■ Problem
Count the lines in the data below that contain the string "link", with case treated as significant, and reply with the number alone.

■ Information shown
---------------
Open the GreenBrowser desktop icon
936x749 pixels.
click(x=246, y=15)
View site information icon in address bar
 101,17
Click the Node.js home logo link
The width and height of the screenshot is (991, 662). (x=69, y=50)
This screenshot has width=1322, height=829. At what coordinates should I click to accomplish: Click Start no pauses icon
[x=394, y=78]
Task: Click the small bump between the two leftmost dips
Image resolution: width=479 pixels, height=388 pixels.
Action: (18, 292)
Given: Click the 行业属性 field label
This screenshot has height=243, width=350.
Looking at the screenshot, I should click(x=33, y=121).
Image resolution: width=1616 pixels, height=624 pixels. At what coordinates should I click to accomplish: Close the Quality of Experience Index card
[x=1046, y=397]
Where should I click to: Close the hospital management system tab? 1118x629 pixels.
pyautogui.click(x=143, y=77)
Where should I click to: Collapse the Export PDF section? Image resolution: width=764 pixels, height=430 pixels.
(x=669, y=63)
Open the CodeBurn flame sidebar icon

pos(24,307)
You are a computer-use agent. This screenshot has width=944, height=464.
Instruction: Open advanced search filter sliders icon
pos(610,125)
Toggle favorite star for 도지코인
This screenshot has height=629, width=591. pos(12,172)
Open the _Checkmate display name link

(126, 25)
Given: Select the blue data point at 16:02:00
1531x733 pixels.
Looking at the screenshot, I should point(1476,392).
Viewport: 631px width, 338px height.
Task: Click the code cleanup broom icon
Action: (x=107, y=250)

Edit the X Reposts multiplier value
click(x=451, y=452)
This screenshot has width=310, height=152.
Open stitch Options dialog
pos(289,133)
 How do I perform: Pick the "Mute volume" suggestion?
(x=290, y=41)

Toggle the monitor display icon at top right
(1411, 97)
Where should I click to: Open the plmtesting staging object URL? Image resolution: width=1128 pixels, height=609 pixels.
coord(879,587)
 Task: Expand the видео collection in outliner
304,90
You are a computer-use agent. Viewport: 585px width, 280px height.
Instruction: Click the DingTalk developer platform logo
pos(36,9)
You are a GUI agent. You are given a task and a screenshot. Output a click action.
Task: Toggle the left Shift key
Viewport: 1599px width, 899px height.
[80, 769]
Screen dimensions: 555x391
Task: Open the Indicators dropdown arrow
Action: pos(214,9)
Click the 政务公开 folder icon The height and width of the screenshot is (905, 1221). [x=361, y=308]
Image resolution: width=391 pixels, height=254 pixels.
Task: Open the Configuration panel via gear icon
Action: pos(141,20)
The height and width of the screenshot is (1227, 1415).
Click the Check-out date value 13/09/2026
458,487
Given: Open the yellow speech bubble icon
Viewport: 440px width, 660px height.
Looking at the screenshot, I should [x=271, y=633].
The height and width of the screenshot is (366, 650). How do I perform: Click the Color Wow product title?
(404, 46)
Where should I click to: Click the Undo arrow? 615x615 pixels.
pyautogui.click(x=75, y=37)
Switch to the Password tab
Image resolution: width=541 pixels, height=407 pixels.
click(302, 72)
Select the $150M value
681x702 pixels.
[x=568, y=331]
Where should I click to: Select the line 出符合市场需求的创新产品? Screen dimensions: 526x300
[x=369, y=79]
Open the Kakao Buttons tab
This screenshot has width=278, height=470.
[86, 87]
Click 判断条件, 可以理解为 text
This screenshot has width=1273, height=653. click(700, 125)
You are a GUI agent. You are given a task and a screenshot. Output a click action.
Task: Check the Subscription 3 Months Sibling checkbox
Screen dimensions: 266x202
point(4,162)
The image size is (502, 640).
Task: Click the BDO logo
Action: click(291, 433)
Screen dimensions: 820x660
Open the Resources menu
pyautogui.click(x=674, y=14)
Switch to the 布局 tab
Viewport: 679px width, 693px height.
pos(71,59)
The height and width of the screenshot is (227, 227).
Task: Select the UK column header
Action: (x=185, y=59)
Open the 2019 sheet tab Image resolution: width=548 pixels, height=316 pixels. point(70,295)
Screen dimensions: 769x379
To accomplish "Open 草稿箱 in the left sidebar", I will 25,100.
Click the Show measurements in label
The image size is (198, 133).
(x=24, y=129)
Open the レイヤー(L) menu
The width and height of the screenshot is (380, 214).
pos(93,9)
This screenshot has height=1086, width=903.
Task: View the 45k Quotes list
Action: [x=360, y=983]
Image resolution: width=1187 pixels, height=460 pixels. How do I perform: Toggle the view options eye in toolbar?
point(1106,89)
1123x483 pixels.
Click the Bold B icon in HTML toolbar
---------------
■ Solution for this exercise
2